AlphaForge
experimentalEvolutionary optimization over a typed prompt-bundle surface, scored against point-in-time equity cohorts with deterministic regime-conditional screening and tax-aware exit policies. The system mutates prompt bundles, screener configurations, and ranking weights — then backtests the survivors to find durable after-tax excess return.

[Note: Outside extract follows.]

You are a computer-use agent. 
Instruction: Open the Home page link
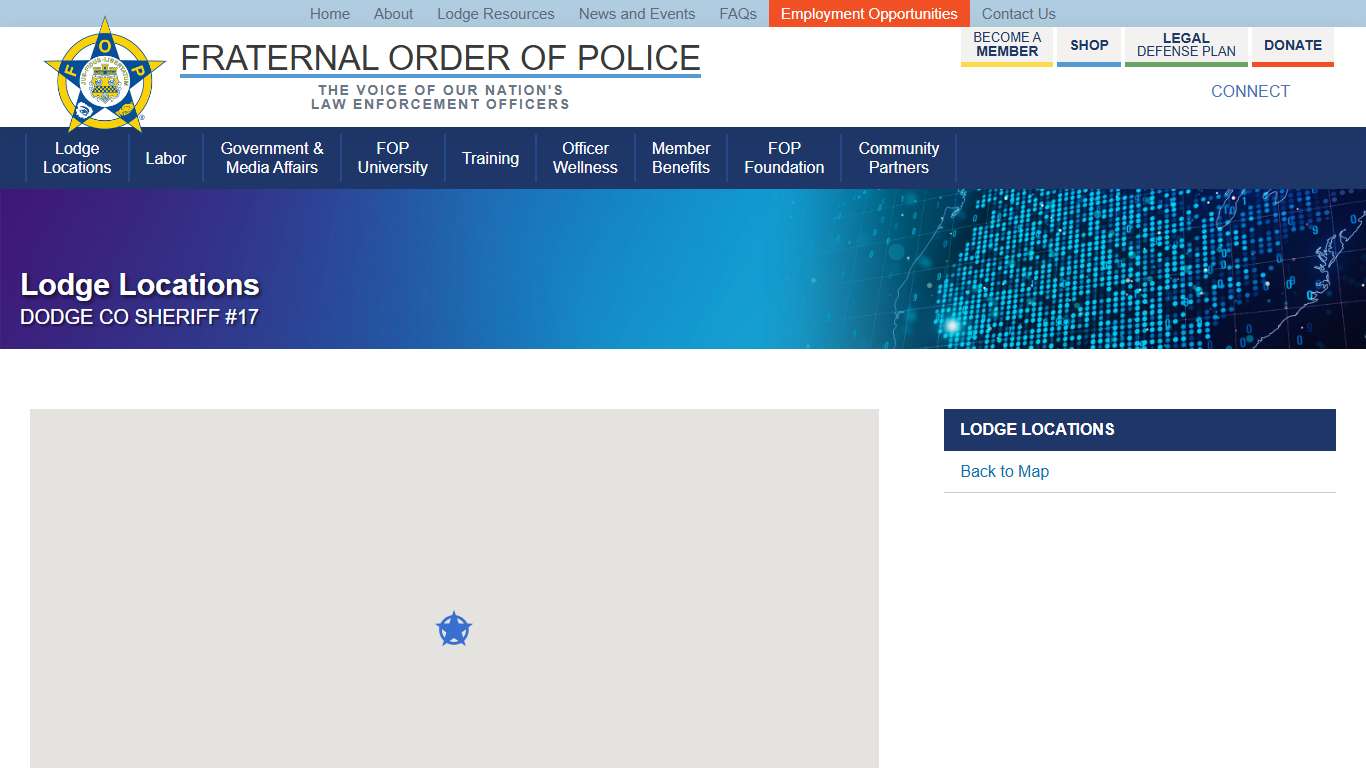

Inspired by Karpathy's autoresearch (autonomous experimentation loop) and Atlas-GIC (multi-agent prompt optimization via Sharpe). Diverges from both: this is a governed IC workflow where structural risk gates — not prompt mutation alone — are the discipline mechanism.
The Forge
AlphaForge treats investment research prompts as parameters to be optimized. Each "prompt bundle" is a typed configuration: persona overlays, ranking weights, screener template, guidance style, and tool budgets. The system mutates these variables and scores the output against historical equity cohorts — keeping only the survivors.
# The evolutionary loop
seeds = load_prompt_bundles() # 3 seed configurations
universe = build_universe_as_of(date) # PIT eligible equities
shortlist = screen_equities(universe) # deterministic regime screener
research = run_research(shortlist, bundle) # LLM thesis + filing analysis
scored = score_cohorts(research, SPY) # after-tax excess vs benchmark
survivors = gate(scored, primary_36m > 0) # hard search gate
mutations = mutate(survivors) # weight shifts, template swaps
# repeat until validation clears on untouched dates Three Layers
Deterministic Screener
5 regime-conditional templates (balanced, recovery, defensive, inflation, auto-cycle). SEC company facts + yfinance prices + FRED macro series. Factor scoring: quality resilience, balance sheet strength, valuation, capital allocation, price confirmation. The screener is part of the mutation surface — templates and thresholds are tunable.
LLM Research Worker
Isolated Codex workspace with only the backtest MCP surface. Reads SEC filings, builds regime context from FRED/market data, ranks candidates, selects a portfolio with sell policies, and produces live-guidance actions. Every tool call is taped for reproducibility and audit.
Mechanical Scorer
Backtests each portfolio against SPY at 12m/36m/60m horizons with 1x/2x/3x transaction cost assumptions. Tax-aware (20% long-term after 366d hold). Deterministic sell policies: trailing stop, 200dma break, or hold-to-horizon. Search survivors must clear positive 36m after-tax excess return.
Current State
AlphaForge is in active development. The infrastructure is built and validated, but the system has not yet produced a promotable prompt bundle. This is an honest accounting of where things stand.
Mutation Surface
| Variable | Range |
|---|---|
| ranking_weights | 5 factors, weight shifts of 0.10 between pairs |
| screen_template_id | 5 regime templates (balanced, recovery, defensive, inflation, auto-cycle) |
| pm_prompt_variant | 3 styles (deployment discipline, quality compounder, drawdown guard) |
| ra_prompt_variant | 3 styles (quality first, filing delta first, regime aware) |
| guidance_style | 3 styles (staged accumulator, watchlist first, high conviction only) |
| theta_screen_overrides | min_composite_score [0.55-0.70], max_candidates [12-20] |
| shortlist_n / portfolio_k | [8, 12, 16] / [3, 5] |
Why "AlphaForge"
The name reflects the iterative, mechanical nature of the optimization loop. Prompt bundles are forged through repeated testing against historical equity cohorts — not generated by a single model pass or hand-tuned by a human analyst. Most bundles are expected to fail. The system is designed around attrition, not genius.
This is not autonomous trading. AlphaForge produces candidate prompt/screener configurations that are staged for manual review and forward shadowing before any live use. The human remains the decision-maker; the forge just searches a larger configuration space than manual tuning allows.